Terry Schiavo - The Window Closes
I heard someone on a talk radio show comment that if Terry Schiavo was a baby, she wouldn't be allowed to be starved to death. Well, that's not exactly true. About 20 years ago, a musician named Steve Taylor wrote the following song lyrics in response to actual events in Indiana. If you want to understand the title of this post, read Mr. Taylor's comments from 1994 which follow the lyrics.
Baby Doe
Unfolding today
A miracle play
This Indiana morn
The father - he sighs
She opens her eyes
Their baby boy is born
"We don't understand
He's not like we planned"
The doctor shakes his head
"Abnormal" they cry
And so they decide
This child is better dead
I bear the blame
Believers are few
And what am I to do?
I share the shame
The cradle's below
And where is Baby Doe?
A hearing is sought
The lawyers are bought
The court won't let him eat
The papers applaud
When judges play God
This child is getting weak
They're drawing a bead
Reciting their creed
"Respect a woman's choice "
I've heard that before
How can you ignore?
This baby has a voice
I bear the blame
Believers are few
And what am I to do?
I share the shame
The cradle's below
And where is Baby Doe?
Where will it end?
Oh, no...no
It's over and done
The presses have run
Some call the parents brave
Behind your disguise
Your rhetoric lies
You watched a baby starve
I bear the blame
Believers are few
And what am I to do?
I share the shame
The cradle's below
And where is Baby...?
Written by Steve Taylor © 1984 Birdwing Music/Cherry Lane Music Publishing Co., Inc./C.A. Music (ASCAP)

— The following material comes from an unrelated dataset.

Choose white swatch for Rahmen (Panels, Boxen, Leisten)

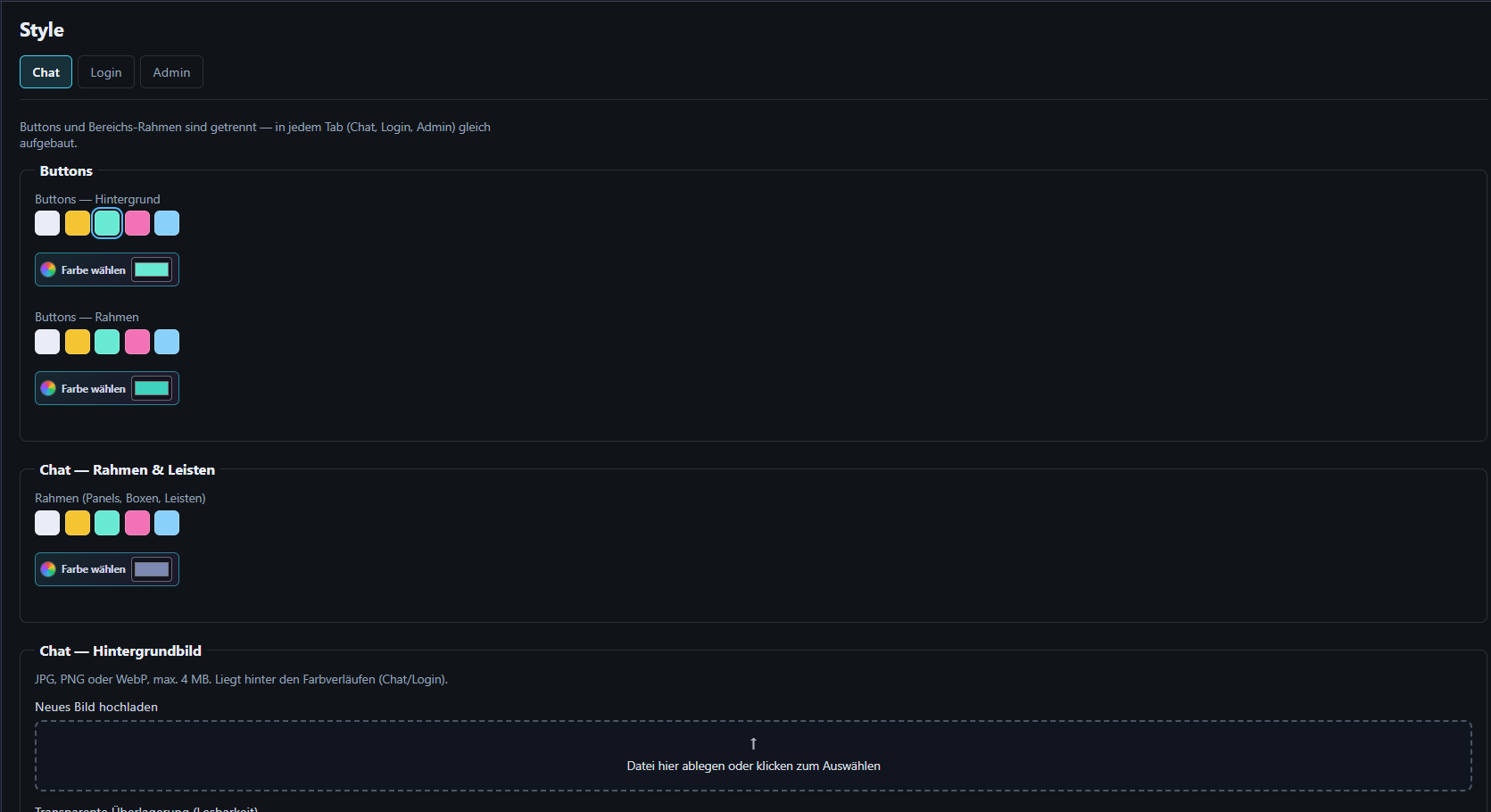click(x=47, y=523)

Steve Taylor's comments from liner notes to the 1994 two-disc retrospective of his music "Now The Truth Can Be Told":
"I must credit both the Christian philosopher Francis Shaeffer and Village Voice columnist Nat Hentoff for their influence and inspiration in helping me to develop a foundational belief in the sanctity of human life. Ten years after the events described in this song occurred, the alarm they and others sounded rings prophetically true. But it continues to be drowned out by the rhetoric of 'freedom of choice' and 'quality of life'. A baby was born in Bloomington, Indiana with down's syndrome, and despite numerous outside pleas for adoption, the parents, doctors, and ultimately the courts agreed to allow Baby Doe to starve to death, right there in the hospital. I began writing this song with the sense of outrage that fingers those responsible and demands justice. But the more I thought about what had happened, the more I realized that I shared in the blame -- that my silence had helped clear the way for Baby Does' suffering and death. Hearing this song again leaves me feeling empty and a little numb. In our democratic society, the battle for the sanctity of human life is being lost. And when that window closes, nothing will be sacred."